機械加工 普通旋盤とフライス盤

という固いタイトルに見合う解説などする気もなく、私たちにできもしない。

 

材料をまわすか、刃物をまわすか。その端的な違いを知った時に、機械加工を基礎から学ぶ暗中で一筋の光明が射した覚えがある。

 

実習生は一年目に、各職種・作業の技能評価試験(実技・学科)の基礎レベルに合格しないと二年目に移行できない。試験も基本的に受入れ企業で対策・指導いただくが、学科は特に通訳翻訳も含め、私たち組合も勉強会実施など合格に向けてフォローする。そのために私たち自身も一定の理解は不可欠だが、職種の具体について学ぶことは、作業そのものは行わない私たちにとっても求人像を考えたりする上で貴重な糧となる。

 

旋盤は材料を回転させ、固定された刃物で削る工作機械であり、円筒形や円盤状の製品製作に適している。フライス盤は刃物を回転させ、固定された材料を削る工作機械であり、平面加工や溝加工、複雑な立体形状の切削に適している。この原理2つを知るだけでも、かなりの問題を解く手掛かりとなる。
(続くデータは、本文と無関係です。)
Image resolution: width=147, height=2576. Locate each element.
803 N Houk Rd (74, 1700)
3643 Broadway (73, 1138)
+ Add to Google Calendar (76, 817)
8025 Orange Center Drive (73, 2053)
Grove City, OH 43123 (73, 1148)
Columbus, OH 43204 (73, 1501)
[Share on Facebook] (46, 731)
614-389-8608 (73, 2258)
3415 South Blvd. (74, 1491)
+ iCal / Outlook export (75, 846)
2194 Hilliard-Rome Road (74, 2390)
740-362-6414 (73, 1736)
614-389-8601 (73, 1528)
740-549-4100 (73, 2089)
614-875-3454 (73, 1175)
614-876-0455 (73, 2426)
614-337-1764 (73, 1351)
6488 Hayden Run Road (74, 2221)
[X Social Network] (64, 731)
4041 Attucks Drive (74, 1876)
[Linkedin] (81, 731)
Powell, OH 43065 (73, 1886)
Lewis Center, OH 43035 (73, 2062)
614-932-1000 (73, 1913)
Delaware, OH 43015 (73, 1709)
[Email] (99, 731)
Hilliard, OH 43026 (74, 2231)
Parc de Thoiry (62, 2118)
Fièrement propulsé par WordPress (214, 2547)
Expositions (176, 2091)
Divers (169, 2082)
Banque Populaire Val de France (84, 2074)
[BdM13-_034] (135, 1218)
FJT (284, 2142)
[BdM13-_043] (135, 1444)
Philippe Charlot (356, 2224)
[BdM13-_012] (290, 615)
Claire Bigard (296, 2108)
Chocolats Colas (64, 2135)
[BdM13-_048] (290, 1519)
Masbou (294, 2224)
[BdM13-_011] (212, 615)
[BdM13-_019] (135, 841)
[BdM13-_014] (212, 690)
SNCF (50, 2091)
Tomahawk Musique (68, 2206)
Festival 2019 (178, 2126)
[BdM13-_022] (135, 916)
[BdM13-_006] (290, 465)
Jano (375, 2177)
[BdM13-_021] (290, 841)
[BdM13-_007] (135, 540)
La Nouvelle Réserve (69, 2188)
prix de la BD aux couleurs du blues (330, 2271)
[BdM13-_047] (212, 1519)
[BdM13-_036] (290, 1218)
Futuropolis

私たちは実習生に試験の目的や概要を伝え、合格めざして「教える」わけだが、実習生のほうが実のところよく理解し得ることは、肝に銘じておかなければならない。机上で知ったつもりの私たちが「教える」べきは職種・作業ではなく、実習生がすでに体得している内容に符合する用語をあてがい、定着させることだろう。

 

日本語は難しい。が、日本語レベル初級の外国人とのほうがネイティブ日本人より通じ合える、ということも往々にしてある。核心的な情報共有、相互理解に言語が必須とは限らない。絶滅危惧語に分類される“以心伝心”も、様々な人に会えばそう危惧することもなさそうだと思う。

 

さて、機械加工の学科試験。実習生が受ける基礎級の問題文に漢字は無く、ひらがなばかりでかえって読みにくい。普段使わない日本語も時折出てきて紛らわしい、たとえば“ひさん”。「せんばんかこうちゅうに ざいりょうが ひさんする きけんが あります」とか。飛散シタラ悲惨ダヨなどとクダラナイことを言いたくなる、勉強中の集中力飛散問題。